Por lo demás, bien es verdad que con plena consciencia sabíamos que los recursos alimenticios y demás garantes de las mínimas necesidades de subsistencia no estaban asegurados en según qué zonas del planeta, pero ya saben: al referido horizonte de la distopía únicamente se le da cancha mediática y bombo de credibilidad cuando las carencias y los peligros inminentes amenazan con perjudicar las cotas de bienestar del primer mundo.

«¿Qué nos quedará por ver?», diría mi abuela materna, que en paz descanse. Y es que el ser humano de los tiempos presentes está cada vez más preparado para vivir con todo, y cada vez menos preparado para vivir sin nada. Posiblemente, ya sólo nuestros mayores sepan darnos consejos a este respecto porque, ¿qué se puede esperar de esas juventudes pipiolas que viven creyendo que las coliflores nacen en el camión de Amazon y que se arrojan en masa por los barrancos más cercanos cuando se quedan sin wifi?

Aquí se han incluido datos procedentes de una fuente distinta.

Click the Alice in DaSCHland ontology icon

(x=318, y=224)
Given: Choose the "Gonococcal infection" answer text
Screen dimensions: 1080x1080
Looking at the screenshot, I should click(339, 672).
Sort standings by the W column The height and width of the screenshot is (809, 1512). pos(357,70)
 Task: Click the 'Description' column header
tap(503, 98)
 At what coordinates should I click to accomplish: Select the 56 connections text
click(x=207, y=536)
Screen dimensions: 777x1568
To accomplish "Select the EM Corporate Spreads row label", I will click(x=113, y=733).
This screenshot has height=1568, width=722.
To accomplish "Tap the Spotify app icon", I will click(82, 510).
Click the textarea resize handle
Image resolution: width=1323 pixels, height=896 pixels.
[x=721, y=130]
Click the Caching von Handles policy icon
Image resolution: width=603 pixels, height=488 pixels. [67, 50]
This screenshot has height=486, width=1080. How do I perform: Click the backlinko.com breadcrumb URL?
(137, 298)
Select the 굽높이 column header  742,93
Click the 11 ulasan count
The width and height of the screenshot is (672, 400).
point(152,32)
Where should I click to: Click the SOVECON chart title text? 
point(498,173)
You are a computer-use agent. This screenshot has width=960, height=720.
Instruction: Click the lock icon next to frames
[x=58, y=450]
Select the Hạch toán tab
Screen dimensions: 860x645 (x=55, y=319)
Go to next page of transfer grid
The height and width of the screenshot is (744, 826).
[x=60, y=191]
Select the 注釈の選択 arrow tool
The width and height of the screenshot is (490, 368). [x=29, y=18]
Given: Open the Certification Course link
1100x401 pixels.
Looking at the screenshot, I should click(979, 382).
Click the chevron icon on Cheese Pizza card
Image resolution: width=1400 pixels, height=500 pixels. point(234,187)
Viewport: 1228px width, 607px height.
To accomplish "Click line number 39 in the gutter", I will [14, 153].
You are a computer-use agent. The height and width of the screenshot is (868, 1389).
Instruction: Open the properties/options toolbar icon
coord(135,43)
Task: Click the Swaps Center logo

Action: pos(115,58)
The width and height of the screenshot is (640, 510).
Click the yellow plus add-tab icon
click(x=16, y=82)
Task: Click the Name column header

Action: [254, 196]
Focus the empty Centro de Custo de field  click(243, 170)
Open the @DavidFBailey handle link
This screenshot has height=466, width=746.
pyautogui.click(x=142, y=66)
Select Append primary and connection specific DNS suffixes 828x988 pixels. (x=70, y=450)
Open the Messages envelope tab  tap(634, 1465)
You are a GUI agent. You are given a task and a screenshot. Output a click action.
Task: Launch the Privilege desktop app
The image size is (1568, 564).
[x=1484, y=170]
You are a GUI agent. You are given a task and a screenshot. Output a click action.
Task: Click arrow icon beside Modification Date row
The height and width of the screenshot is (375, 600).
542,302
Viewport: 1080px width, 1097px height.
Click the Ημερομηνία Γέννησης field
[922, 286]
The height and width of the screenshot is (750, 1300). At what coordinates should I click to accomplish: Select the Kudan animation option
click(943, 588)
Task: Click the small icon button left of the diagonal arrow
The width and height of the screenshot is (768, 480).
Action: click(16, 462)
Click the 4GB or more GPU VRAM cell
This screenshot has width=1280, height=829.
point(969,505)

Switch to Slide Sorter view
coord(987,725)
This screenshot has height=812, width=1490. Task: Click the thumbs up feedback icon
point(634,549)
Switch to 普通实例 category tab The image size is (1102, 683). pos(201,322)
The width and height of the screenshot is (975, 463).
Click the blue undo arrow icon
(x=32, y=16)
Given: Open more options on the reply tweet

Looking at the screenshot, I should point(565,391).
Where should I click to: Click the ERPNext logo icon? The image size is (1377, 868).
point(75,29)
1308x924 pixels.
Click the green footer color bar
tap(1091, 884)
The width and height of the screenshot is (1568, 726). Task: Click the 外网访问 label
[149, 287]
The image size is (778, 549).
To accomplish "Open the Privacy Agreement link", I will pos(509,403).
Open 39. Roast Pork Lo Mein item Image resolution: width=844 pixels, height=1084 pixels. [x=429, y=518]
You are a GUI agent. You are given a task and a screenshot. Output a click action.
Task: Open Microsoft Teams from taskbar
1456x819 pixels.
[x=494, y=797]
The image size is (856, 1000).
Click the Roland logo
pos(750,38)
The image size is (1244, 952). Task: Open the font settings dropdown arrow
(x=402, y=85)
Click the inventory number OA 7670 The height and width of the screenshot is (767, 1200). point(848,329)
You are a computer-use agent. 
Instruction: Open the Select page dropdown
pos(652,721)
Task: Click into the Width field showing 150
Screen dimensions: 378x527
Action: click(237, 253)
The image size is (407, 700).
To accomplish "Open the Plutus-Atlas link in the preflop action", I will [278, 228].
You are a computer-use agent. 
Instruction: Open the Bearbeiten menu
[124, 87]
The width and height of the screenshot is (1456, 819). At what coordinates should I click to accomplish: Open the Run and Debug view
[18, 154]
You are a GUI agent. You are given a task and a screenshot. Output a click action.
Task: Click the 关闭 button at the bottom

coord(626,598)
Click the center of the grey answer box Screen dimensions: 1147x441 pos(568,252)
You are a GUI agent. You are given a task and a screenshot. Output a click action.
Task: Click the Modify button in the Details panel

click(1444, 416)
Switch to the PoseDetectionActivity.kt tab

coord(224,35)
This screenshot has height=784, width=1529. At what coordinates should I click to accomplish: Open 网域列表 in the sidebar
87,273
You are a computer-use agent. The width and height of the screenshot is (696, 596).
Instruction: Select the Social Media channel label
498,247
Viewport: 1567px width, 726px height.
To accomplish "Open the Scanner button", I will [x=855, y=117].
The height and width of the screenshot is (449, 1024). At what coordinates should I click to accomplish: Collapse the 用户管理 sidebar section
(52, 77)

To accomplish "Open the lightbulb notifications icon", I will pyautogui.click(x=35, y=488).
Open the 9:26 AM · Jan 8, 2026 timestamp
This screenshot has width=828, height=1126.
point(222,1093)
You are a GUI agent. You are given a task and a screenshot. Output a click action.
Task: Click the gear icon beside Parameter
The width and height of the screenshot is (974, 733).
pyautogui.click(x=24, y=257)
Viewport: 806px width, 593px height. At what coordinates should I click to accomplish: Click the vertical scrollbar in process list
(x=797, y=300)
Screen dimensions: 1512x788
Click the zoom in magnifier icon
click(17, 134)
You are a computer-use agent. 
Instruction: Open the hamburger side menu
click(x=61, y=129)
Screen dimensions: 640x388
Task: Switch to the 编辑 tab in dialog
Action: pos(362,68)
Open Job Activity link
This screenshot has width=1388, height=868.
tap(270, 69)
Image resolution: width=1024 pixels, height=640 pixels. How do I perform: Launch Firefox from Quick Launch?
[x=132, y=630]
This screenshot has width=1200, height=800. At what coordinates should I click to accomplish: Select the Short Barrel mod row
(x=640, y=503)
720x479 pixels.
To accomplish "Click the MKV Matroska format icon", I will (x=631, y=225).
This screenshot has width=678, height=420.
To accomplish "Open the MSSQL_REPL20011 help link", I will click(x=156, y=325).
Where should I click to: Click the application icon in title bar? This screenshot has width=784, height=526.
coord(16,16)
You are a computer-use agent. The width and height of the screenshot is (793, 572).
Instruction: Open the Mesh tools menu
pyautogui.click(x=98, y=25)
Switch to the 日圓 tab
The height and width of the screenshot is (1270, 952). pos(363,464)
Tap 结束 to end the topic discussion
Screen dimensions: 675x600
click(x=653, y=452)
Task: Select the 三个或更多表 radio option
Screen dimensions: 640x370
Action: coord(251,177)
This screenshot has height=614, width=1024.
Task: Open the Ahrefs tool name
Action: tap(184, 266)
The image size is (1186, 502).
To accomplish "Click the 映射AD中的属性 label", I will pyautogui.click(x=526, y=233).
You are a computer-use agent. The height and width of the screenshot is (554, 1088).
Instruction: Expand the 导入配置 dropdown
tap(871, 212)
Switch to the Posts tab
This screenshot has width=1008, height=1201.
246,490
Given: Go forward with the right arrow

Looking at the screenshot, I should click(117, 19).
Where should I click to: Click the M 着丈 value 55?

Y así nos va, y así nos vemos: tambaleándonos entre vacunas, fenomenologías meteorológicas adversas y amenazas futuristas propias del más crudo de los capítulos de Black Mirror. Tal cual, insisto: viéndolas más que venir en un mundo que se despereza para susurrarnos aquello de «no te digo trigo por no llamarte Rodrigo», que diría el gran Chiquito. Un mundo que, sin necesidad ni obligación de dar más avisos de los que tiempo ha que lleva dando, puestos a reventar o a partirse en dos, lo mismo le da ya, que le da lo mismo, salir por bulerías que por peteneras; mientras que nosotros, pobres infelices, sólo entonces, al final, cuando ya no haya remedio, será cuando lo entendamos.